Your browser doesn't support HTML5 audio

In Search of Signal as read by the author, original music by Max Downing


We were in search of signal, the possession of which is a race with no finish line.

It was a familiar feeling from our days on the road, when the presence of signal meant we set down roots (and by that, I mean our internet antenna) in places that weren’t nearly as picturesque as #vanlife would have you believe.

On a Thursday afternoon this summer, we were moving between campgrounds and an important meeting was imminent for my partner. He and I have different definitions of “imminent” – in this case, we were five minutes from turning on the Zoom camera. Had it been my meeting, the timeline would have been…shall we say, expanded.

But as it was, we were willing those four bars in the upper righthand corner of our phones to fill in. We crested a hill to find several more in front of us and the magical signal was found. There were two options for stopping in that particular corner of the Washington rainforest.

The first was a gravel forest road blocked by a gate a few hundred meters in. The second was a vaguely tamped-down grassy area next to the main road, a place where we would have to hope that passing cars wouldn’t be using either their horns or their engine brakes as my partner tried to make a salient point on his video call.

Forest road it was. Our tires crunched on the gravel of a surprisingly robust dirt road (and after the traveling and camping, I have a good notion of what comprises good and not-so-good dirt roads.) We pulled to a stop at the metal gate and I got out to read the sign while my partner turned our car-and-trailer rig around.

The sign didn’t indicate anything other than “motor vehicles must be authorized.” It was clear this was a logging area; two of the hill faces were bare of the trees that thickly populated everywhere else. I grimaced in the way you do when you come upon trash on the trail or a deer hit by a car. The faces we make when we encounter something we know all the way to our bones is unnatural. So the road had been made by the logging companies to access where they were cutting, but pedestrians and bikes and other forms of travel weren’t forbidden. I guess that’s one of the compromises made by the Forest Service.

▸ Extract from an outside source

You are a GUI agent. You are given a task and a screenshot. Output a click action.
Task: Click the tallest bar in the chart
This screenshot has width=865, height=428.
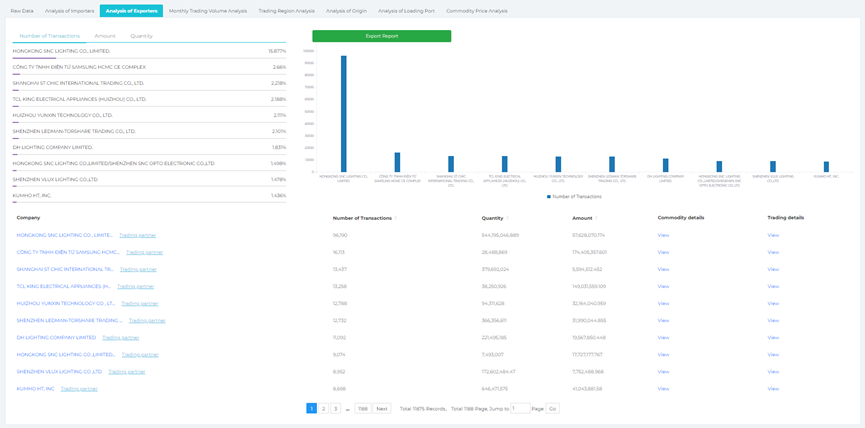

Once parked, my partner unlocked the doors to the trailer and took out the internet. The dish swiveled to find the satellites that would provide us with what he needed for his meeting. The boys opened the doors to the car but stayed inside to listen to their podcasts.

I stood outside, unsure what to do. I thought about joining the boys in the car and looking at my phone, but the lack of signal for the previous few days inserted a second of pause into the decision. I had become just slightly unhitched from the reflex to dive into the ocean of the internet.

Then the sun drove me to move. It didn’t seem as strong if I was in motion, as if I could evade its strength by my bipedal movement. As if any of that would matter to radiation that had already traveled billions of miles to arrive on my shoulders.

When I’m bored and without the usual crutches, I default to finding patterns. It’s one of the reasons I like walking in the woods so much: observing an arrangement of trees just-so. Looking at what’s around from a huge and a teeny perspective to try to find “the shot.” The same way I would if I were the director of photography, which I never have been and never will be.

So I did. I found the one that would go with the wistful montage. I found the shot that, along with some zippy and full orchestral music, would mean an adventure was about to take place. I found the shot that would layer on the sadness.

On a logging road with a closed gate with foxgloves rising all around the dirt that had been displaced to make the road, we had found signal in each of our ways.

Inspired by events in Olympic National Forest, on the land of the Confederated Tribes of the Chehalis.